Pourquoi Georges-Louis Bouchez et le MR ciblent particulièrement la RTBF
En contestant ouvertement l'orientation éditoriale de la RTBF, les libéraux mènent aussi une "bataille culturelle" visant à peser sur la formation de l'opinion publique francophone.

- Publié le 07-02-2026 à 07h09
- Mis à jour le 07-02-2026 à 11h40

Pour Jacqueline Galant (MR), nombre de jeunes journalistes de la RTBF seraient des "gauchos". Les propos tenus récemment par la ministre francophone des Médias lors d'un débat organisé à Walhain, dans le Brabant wallon, ont suscité une vive polémique. Cette critique implicite de la ligne éditoriale du groupe audiovisuel public n'est pas neuve. Les libéraux francophones déplorent de manière chronique le traitement partisan, voire hostile, que leur réserverait la RTBF. Déjà à la fin des années 70, preuves à l'appui, Jean Gol avait dénoncé le manque de pluralisme de cette institution – que l'on appelait encore "RTB" – et la proximité assumée de plusieurs de ses visages connus avec les thèses marxistes.

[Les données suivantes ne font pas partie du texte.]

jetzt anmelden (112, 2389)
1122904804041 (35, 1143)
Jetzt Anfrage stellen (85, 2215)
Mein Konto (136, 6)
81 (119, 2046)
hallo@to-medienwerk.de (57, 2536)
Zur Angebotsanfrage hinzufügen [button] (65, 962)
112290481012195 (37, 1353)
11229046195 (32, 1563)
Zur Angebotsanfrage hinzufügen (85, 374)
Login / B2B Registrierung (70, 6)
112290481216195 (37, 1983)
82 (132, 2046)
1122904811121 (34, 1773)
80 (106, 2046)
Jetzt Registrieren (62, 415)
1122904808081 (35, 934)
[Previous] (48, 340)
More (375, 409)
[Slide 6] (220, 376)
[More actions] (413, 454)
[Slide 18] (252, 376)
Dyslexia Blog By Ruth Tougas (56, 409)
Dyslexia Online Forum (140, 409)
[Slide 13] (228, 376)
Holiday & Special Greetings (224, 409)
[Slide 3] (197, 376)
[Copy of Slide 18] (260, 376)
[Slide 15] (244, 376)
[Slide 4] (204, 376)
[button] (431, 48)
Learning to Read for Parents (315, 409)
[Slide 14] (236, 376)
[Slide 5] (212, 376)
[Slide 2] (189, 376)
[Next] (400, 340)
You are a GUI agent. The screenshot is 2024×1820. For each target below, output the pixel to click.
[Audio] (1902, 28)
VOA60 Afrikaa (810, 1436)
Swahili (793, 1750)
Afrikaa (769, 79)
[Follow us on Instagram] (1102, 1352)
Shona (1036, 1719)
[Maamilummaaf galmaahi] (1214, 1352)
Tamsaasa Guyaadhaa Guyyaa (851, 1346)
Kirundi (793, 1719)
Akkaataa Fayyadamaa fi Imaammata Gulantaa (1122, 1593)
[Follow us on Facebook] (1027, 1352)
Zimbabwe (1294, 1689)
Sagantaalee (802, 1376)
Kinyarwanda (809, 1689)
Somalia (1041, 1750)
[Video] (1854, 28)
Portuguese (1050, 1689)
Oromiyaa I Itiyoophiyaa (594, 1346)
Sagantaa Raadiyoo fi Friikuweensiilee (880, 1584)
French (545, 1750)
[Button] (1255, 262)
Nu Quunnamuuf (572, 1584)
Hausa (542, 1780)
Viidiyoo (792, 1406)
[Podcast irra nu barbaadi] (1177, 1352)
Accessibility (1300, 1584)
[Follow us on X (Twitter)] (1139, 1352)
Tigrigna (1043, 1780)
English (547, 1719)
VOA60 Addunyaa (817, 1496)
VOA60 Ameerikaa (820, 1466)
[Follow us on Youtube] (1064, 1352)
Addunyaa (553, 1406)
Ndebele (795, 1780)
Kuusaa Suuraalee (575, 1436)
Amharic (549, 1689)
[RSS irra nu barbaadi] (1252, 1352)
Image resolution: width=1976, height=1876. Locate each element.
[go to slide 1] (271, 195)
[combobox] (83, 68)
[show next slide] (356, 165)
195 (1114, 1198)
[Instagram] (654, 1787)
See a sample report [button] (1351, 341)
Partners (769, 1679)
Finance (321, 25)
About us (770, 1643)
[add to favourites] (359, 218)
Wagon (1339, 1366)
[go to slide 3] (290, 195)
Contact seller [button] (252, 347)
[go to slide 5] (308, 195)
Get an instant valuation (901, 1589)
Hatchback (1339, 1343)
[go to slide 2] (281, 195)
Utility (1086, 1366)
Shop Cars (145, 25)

Aujourd'hui, le président du MR, Georges-Louis Bouchez, qui défend Jacqueline Galant, estime venu le temps de dépasser la simple critique offusquée et d'influer directement sur le fonctionnement de la RTBF. S'inspirant d'une lecture gramscienne du combat politique, le patron des libéraux francophones est engagé dans une "bataille culturelle" qui s'applique, entre autres, à la sphère médiatique. Aux yeux de "GLB", les idées du MR doivent irriguer davantage le débat public : c'est en modelant les perceptions politiques que l'on prépare les futures victoires électorales.
Pas assez de pluralisme
"On veut juste réintroduire le pluralisme à la RTBF, pas faire triompher le MR, assure une source libérale proche du dossier. Quand on voit par exemple la surfocalisation sur le conflit israélo-palestinien par rapport à de nombreux autres conflits qui font beaucoup de morts, on constate un biais de gauche extrêmement marqué. Ce n'est pas une stratégie de notre part : on pense vraiment que la RTBF est de gauche."
"GLB" nourrit donc l'espoir que la désignation prochaine d'un nouvel administrateur général et d'un nouveau directeur de l'information permette de corriger le déséquilibre structurel en défaveur du MR qu'il croit déceler dans les programmes du groupe audiovisuel public. Toutefois, Georges-Louis Bouchez affirme ne pas vouloir intervenir dans le processus de nomination.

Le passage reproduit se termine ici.